According to psychiatrist William Glasser, every human being is driven by five basic psychological needs: survival, love and belonging, power (or significance), freedom, and fun (learning and growing).
When these needs are not met, people experience distress – and often this distress manifests in our relationships.
The most damaging force in any relationship is external control, the attempt to control or pressure someone else into doing what we want.
Glasser identified this as the single biggest threat to healthy human connection.
External control violates several of our core needs simultaneously.
First and foremost, it threatens freedom – our need to make choices for ourselves.
When one person tries to control the other through criticism, guilt, threats, or coercion, it undermines that person’s sense of autonomy.
Instead of feeling free
to express themselves
or make decisions, they
may feel stifled, resentful,
or rebellious.
It also damages the need for love and belonging.
True connection thrives on acceptance and mutual respect.
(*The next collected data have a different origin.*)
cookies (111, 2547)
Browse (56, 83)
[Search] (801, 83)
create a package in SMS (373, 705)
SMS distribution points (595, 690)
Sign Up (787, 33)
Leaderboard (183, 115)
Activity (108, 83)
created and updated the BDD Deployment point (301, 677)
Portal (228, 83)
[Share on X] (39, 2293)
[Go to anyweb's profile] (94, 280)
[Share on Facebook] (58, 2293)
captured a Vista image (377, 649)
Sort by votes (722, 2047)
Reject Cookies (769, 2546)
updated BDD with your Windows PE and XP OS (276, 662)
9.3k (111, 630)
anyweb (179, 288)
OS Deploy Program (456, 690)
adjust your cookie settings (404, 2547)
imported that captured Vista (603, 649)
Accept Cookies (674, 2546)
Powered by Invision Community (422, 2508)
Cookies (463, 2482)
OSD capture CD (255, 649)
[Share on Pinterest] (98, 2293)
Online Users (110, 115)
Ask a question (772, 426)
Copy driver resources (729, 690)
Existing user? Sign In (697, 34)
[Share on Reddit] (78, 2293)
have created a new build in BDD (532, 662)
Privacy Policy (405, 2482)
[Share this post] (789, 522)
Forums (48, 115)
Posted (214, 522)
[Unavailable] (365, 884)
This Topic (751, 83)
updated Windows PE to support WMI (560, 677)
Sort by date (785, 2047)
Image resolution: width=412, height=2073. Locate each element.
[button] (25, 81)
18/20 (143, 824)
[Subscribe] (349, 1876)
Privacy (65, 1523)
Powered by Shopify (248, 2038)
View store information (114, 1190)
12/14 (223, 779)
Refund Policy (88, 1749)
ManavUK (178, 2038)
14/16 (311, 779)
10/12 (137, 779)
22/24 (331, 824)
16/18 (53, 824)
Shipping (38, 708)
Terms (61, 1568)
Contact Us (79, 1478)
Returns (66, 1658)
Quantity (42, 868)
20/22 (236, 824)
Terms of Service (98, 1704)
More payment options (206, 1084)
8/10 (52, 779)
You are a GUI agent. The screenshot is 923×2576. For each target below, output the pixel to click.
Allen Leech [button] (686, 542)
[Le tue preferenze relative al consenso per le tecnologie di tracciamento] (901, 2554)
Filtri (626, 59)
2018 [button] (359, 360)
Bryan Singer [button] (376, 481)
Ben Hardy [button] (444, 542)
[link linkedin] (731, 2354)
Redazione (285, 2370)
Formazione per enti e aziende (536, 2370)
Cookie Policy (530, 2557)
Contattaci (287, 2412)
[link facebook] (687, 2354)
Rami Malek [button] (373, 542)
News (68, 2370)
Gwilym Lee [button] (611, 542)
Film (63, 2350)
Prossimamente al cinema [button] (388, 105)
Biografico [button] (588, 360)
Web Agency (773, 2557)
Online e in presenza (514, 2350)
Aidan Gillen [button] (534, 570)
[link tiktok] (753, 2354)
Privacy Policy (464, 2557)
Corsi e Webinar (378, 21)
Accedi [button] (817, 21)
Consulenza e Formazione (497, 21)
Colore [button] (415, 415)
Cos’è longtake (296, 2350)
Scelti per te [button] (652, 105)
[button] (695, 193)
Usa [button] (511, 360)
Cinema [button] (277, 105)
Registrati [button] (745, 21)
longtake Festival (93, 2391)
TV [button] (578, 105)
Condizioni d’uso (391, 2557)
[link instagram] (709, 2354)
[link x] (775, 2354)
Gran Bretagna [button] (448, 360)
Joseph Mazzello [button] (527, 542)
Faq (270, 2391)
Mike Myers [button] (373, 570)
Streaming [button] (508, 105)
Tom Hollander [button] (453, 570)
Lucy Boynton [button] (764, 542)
When someone uses controlling behaviour, the relationship becomes conditional: “I will accept you if you do what I want.”
This erodes trust and emotional safety, making genuine intimacy nearly impossible.
Power, according to Glasser, is not about domination, it’s about feeling competent, respected and valued.
When external control is used, it creates an unequal power dynamic where one person’s voice and needs are prioritised over the other’s.
This leads to frustration, disengagement or passive resistance. Neither person feels truly heard or empowered.
Even fun – the need to grow and learn and have enjoyment and lightness – suffers under external control.
When a relationship becomes a battleground of rules and expectations, spontaneity disappears.
The joy of being together is replaced by tension and performance.
The antidote to external control, as Glasser taught, is internal responsibility: focusing on changing our own behaviour rather than trying to change others. In healthy relationships, both individuals seek to meet their needs while also cooperating in meeting the needs of
the other.
They listen, negotiate and support each other without force or manipulation.
In essence, external control is so destructive because it blocks the fulfilment of our most fundamental psychological needs.
Only by replacing this control with empathy, choice, and personal responsibility can relationships truly flourish – creating space for freedom, love, significance and
shared joy.
The good news is that external control is a learned behaviour and can be replaced with internal control once we are willing to give up the habit of controlling others to get what we want.